> _REQUIRED TASKS_:
- 1) From the Mike Quarry article, copy the part that opens with the words containing "His neuropsychologist, Dr." and closes with "year, it escalated.".
- 2) Name every care facility where the Mike Quarry article says Mike was placed.

> _TEXT SEGMENT_:
#####

Sad story of Jerry Quarry’s younger brother, Mike.
quarry-foster

From the LA Daily News, 23 Aug 2006:

Ellen encouraged Mike to go to school so he could seek steady work, but his memory became so poor he couldn’t hold down a job. She can’t remember exactly when Mike was diagnosed with dementia pugilistica, but she said that it was more than 10 years ago.

In 1998, Ellen began taking Mike to UC Irvine, where he was examined yearly by doctors specializing in neurology.

His neuropsychologist, Dr. Malcolm Dick, was responsible for administering tests that would determine the pace the disease was progressing.

“During that time, Michael showed a significant decline in his abilities,” Dick said. “He went essentially from, I would say, a mild dementia to a severe dementia.

“It is sort of not surprising that he had these behavioral problems and was more confused.”

Over the first seven years of testing, Quarry’s condition worsened gradually. Last year, it escalated.

Ellen became faced with the burden of not only caring for a husband with advanced dementia pugilistica, but one whose aggressive behavior began to rise at an alarming rate.

She has threatening handwritten notes she said were signed by her husband. One to Ellen read, “I’m going to get you.” Others were made out to neighbors Mike believed were stealing from the condominium garage.

“He got aggressive on me,” Ellen said.

Ellen, not a big woman, feared for her safety, and for Mike’s. She had him committed to Brighton Gardens in Yorba Linda in a locked dementia unit, but she said he escaped after a month. Then he was put in Sunrise, a home in Seal Beach. He was there 10 months, from March 2005 through last December.

Ellen said she moved Mike to Seasons, where he died, because it was better equipped to deal with patients with severe dementia. Seasons cost her $5,000 monthly.

By January, Mike had been on Haldol, an anti-psychotic tranquilizer used to control behavior, for three months. Neurologists at UC Irvine prescribed the drug, Dick said.

But neither Mike Quarry’s sister, Wilma Pearson, nor her husband, Robert, is convinced that Mike had become violent enough to warrant being put on Haldol. Robert Pearson drafted a letter signed by his wife and her two remaining sisters, Janet and Diana, questioning Ellen Quarry as to why Mike had to go on Haldol.

“I don’t know

her motivation; all I know is what was happening,” Robert Pearson said. “She kept telling everybody how violent Mike was, and that was why she had to keep him on this medicine. But he was never violent. His caregiver told us Mike was never violent. And he was fired.”

#####

> _INFORMATION SUPPLIED_:
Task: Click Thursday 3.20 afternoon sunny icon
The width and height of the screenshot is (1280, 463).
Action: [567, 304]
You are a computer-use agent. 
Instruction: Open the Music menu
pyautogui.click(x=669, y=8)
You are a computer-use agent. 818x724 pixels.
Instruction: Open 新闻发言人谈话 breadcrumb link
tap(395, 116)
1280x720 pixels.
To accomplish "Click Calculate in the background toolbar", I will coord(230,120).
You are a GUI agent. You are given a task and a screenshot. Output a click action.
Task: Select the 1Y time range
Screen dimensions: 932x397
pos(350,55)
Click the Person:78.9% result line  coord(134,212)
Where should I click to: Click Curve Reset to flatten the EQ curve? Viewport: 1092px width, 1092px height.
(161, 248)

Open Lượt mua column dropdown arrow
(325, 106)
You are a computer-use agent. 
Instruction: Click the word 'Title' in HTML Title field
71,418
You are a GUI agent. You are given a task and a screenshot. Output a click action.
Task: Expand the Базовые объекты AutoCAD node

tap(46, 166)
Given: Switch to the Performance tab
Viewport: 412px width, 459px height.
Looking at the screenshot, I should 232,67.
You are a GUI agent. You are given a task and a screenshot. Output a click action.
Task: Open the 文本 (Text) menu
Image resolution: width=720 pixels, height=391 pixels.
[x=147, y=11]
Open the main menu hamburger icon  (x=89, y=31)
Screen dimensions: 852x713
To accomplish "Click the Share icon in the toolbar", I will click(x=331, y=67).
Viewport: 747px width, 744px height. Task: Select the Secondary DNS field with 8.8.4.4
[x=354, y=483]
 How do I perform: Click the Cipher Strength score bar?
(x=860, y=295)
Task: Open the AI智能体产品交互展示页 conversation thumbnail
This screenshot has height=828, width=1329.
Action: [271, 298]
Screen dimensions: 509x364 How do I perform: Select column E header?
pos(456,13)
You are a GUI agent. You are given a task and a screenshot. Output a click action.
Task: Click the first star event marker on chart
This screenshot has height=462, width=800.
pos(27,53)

#####

> _PROBLEM SOLUTIONS_:
- 1)
His neuropsychologist, Dr. Malcolm Dick, was responsible for administering tests that would determine the pace the disease was progressing.

“During that time, Michael showed a significant decline in his abilities,” Dick said. “He went essentially from, I would say, a mild dementia to a severe dementia.

“It is sort of not surprising that he had these behavioral problems and was more confused.”

Over the first seven years of testing, Quarry’s condition worsened gradually. Last year, it escalated.

- 2)
Brighton Gardens in Yorba Linda
Sunrise in Seal Beach
Seasons